Excuse me if this is not quite as eloquent as prior posts-but I am dog tired. We just finished a family photo shoot and dinner before coming home to finish laundry and bathe the kids. I am so ready for bed. But tonight I lay my head down with a smile on my face knowing that my husband is sleeping next to me. Finally, Jeff is home again and our family is back together to face the road ahead together. We have the strength to deal with anything when we tackle it together. I love my husband and I am more appreciative now that ever for the sense of sanity that he brings to me with just his mere presence. And Kalyn is much happier too. She didn't really understand why Daddy wasn't coming home and she could sense that something big is going on. It would be hard not to notice that you are seeing a few new doctors each week and having multiple tests. She knows something is on the horizon. We are trying our best to prepare as well as we can. She has a limited ability to grasp the journey that is in store for her. We are working to break it down into small feats to aid her in understanding. She knows that she is going to stay in the hospital for a while and is all right with this. She also knows that she will be wearing a funny hat for a while and doesn't seem to be really thrilled with this. But with time and continued explanations she grows more and more accepting of all that we attempt to share with her.
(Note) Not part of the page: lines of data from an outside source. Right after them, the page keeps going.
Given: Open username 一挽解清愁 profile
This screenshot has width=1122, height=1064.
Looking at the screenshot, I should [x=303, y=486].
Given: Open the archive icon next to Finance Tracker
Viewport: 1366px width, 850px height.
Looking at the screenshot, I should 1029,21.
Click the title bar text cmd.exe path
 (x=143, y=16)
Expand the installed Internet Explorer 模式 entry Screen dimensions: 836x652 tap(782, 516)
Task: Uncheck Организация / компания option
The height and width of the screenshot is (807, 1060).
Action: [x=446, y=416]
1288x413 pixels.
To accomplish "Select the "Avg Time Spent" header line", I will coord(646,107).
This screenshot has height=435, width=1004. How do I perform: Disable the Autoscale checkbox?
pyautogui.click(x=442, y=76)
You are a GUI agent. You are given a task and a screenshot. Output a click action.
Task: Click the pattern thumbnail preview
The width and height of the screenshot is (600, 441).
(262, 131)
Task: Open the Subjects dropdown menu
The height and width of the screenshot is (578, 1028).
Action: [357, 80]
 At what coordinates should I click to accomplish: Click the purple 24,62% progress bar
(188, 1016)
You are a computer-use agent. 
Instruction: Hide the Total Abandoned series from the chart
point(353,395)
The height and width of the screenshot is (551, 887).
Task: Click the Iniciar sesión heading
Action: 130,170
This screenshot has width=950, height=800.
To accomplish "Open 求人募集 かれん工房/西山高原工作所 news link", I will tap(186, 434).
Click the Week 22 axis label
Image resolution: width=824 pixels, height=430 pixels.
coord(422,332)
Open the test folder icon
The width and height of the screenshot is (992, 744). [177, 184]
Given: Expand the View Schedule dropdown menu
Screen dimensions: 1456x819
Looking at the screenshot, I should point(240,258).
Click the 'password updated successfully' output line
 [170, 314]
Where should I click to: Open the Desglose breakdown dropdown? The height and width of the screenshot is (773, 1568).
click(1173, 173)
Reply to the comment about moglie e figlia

She is now being taken off of her rheumatiod arthritis medicines one at a time in preparation for surgery. Yep, we are now close enough to begin preparing and in fact we have a date. June 2nd we will report to CHKD at 1030 am for the first surgery. During this surgery they will implant the halo and extract her primary teeth. Then she will go to the PICU for 6 days in traction. Only 2 days is needed to prepare her spine. However, 5-6 days are needed for the cysts in her gums to drain completely of the infection. She cannot have the surgery until this infection is resolved. June 8th she is scheduled for the posterior cervical fusion. Then, back to the PICU for around a week before we are released home. She will be in the halo when she comes home.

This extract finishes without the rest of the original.